Stated task:
In the listing below, reproduce the lines from the one with "Viewport: 1024px width, 697px height." through the end, changing "RUN PRECHECK" to "RUN CHECK" and keeping all other text unchanged. Omit the pictures from your output.

Word and element location data:
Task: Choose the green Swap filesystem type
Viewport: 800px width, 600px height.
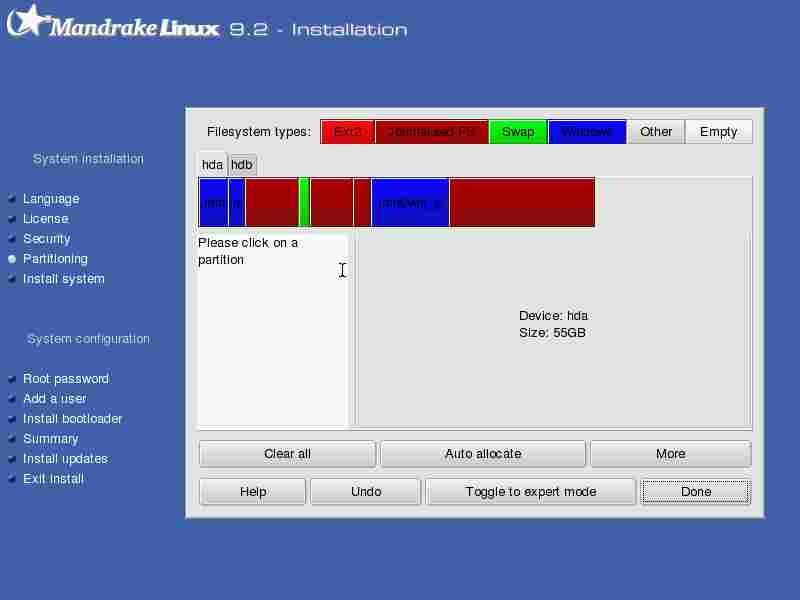Action: pos(518,132)
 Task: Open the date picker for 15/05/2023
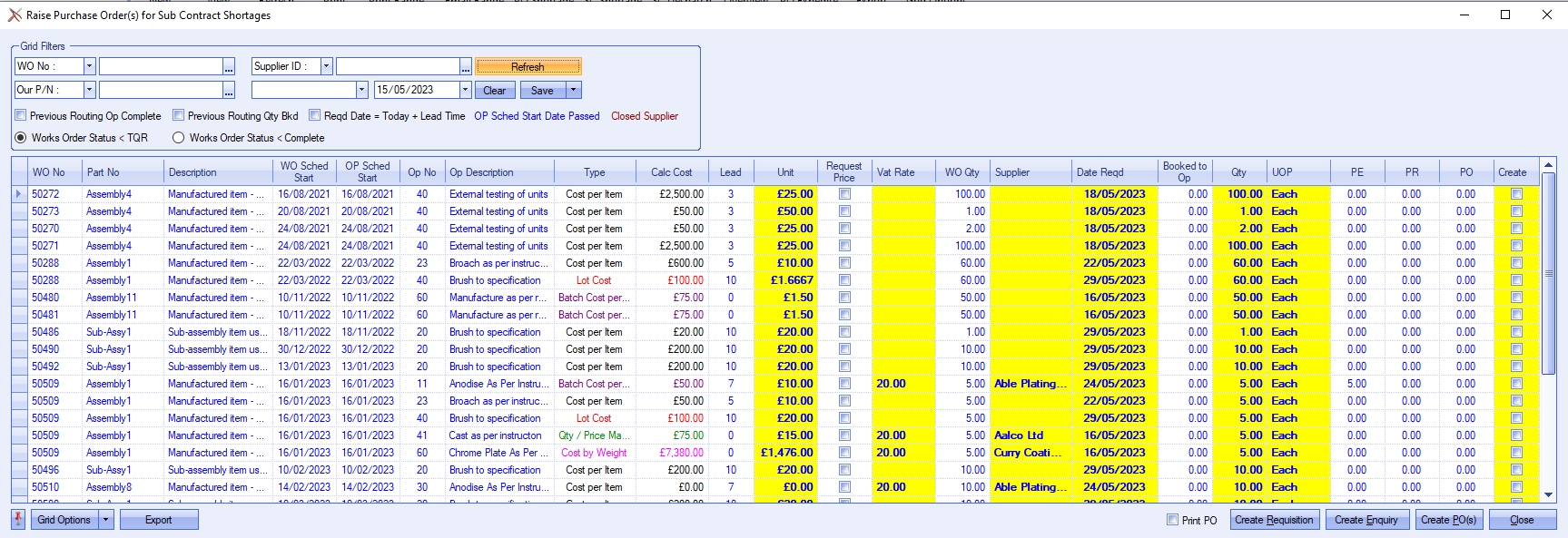466,90
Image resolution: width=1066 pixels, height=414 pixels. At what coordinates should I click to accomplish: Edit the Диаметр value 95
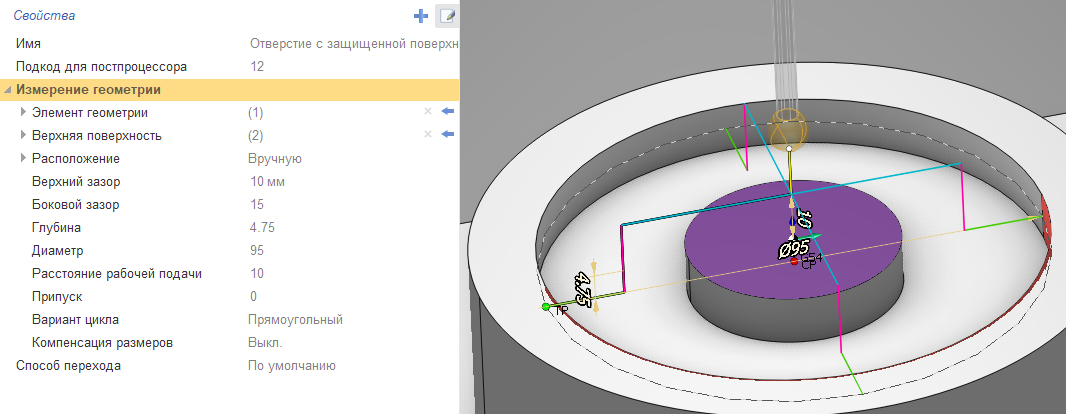click(257, 251)
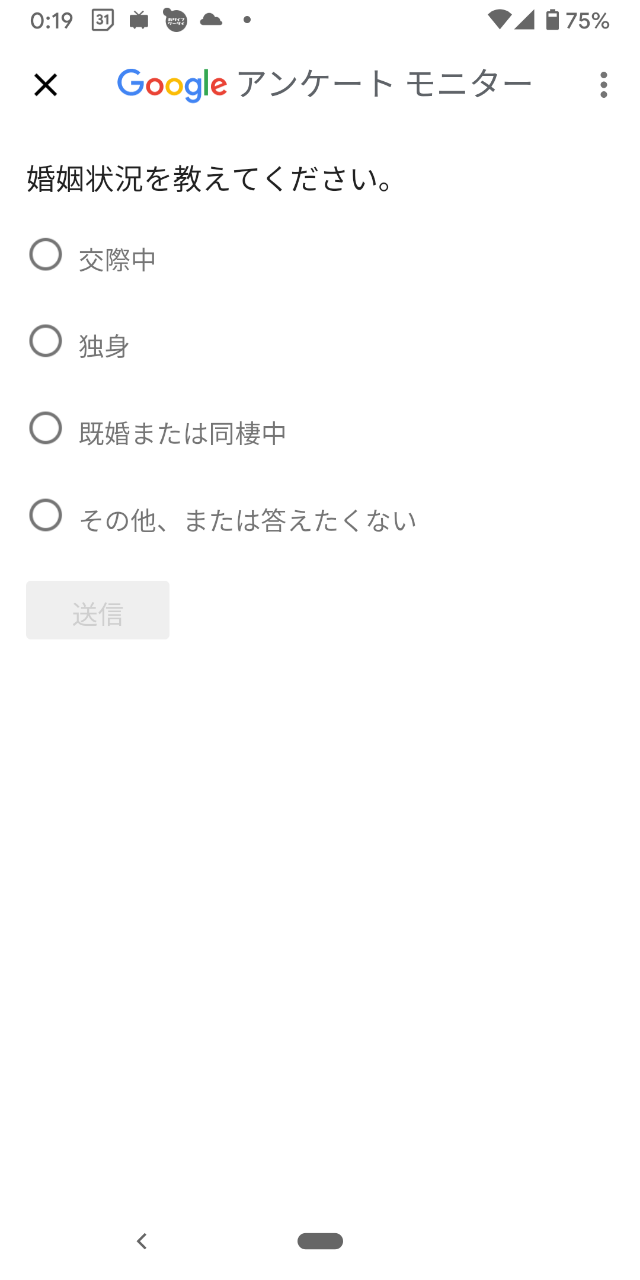Pick the 既婚または同棲中 radio button

pos(46,429)
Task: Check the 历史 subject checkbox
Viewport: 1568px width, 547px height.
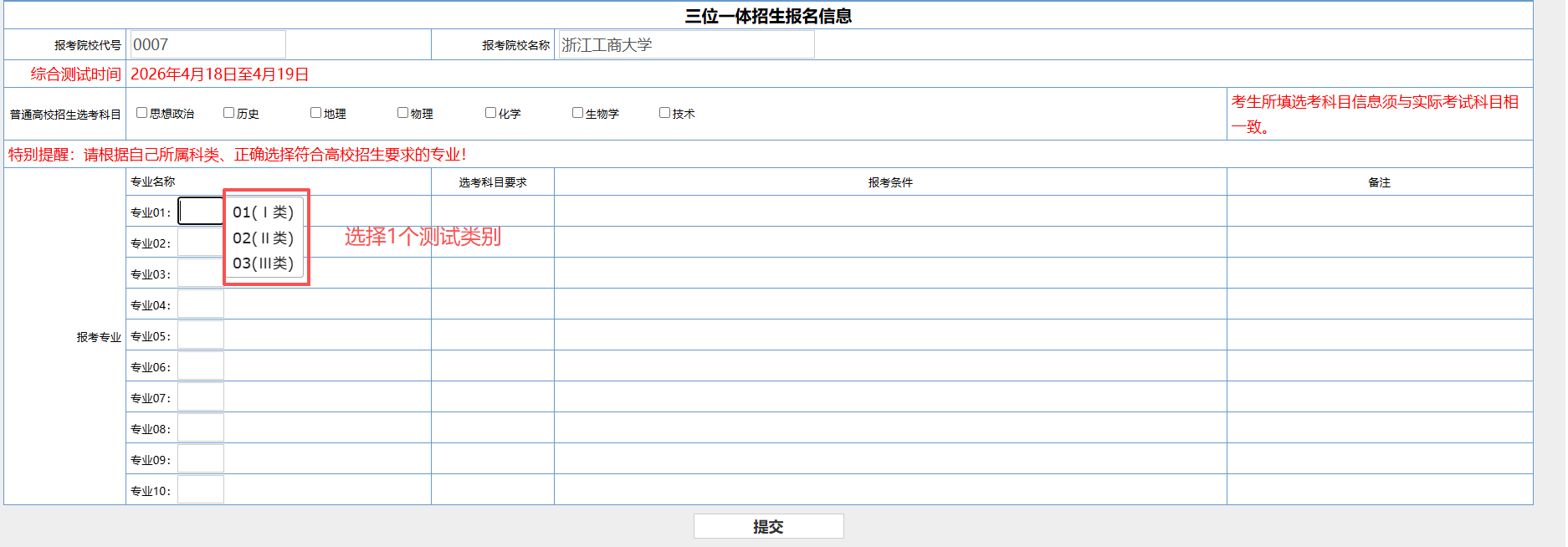Action: [x=229, y=113]
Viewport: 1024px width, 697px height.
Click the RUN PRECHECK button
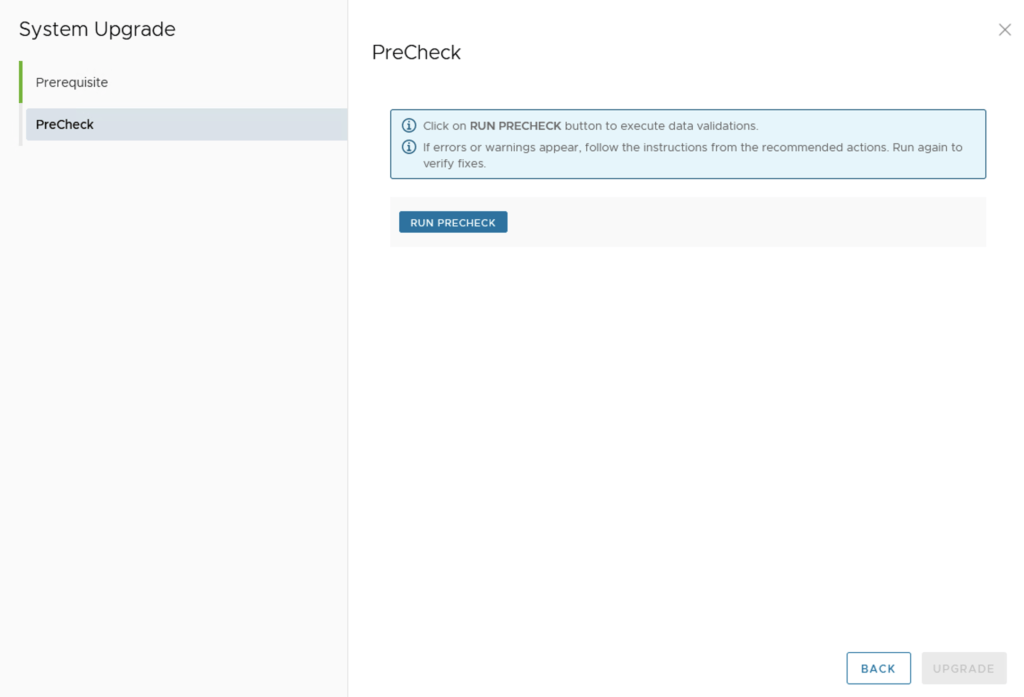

Reply:
Viewport: 1024px width, 697px height.
Click the RUN CHECK button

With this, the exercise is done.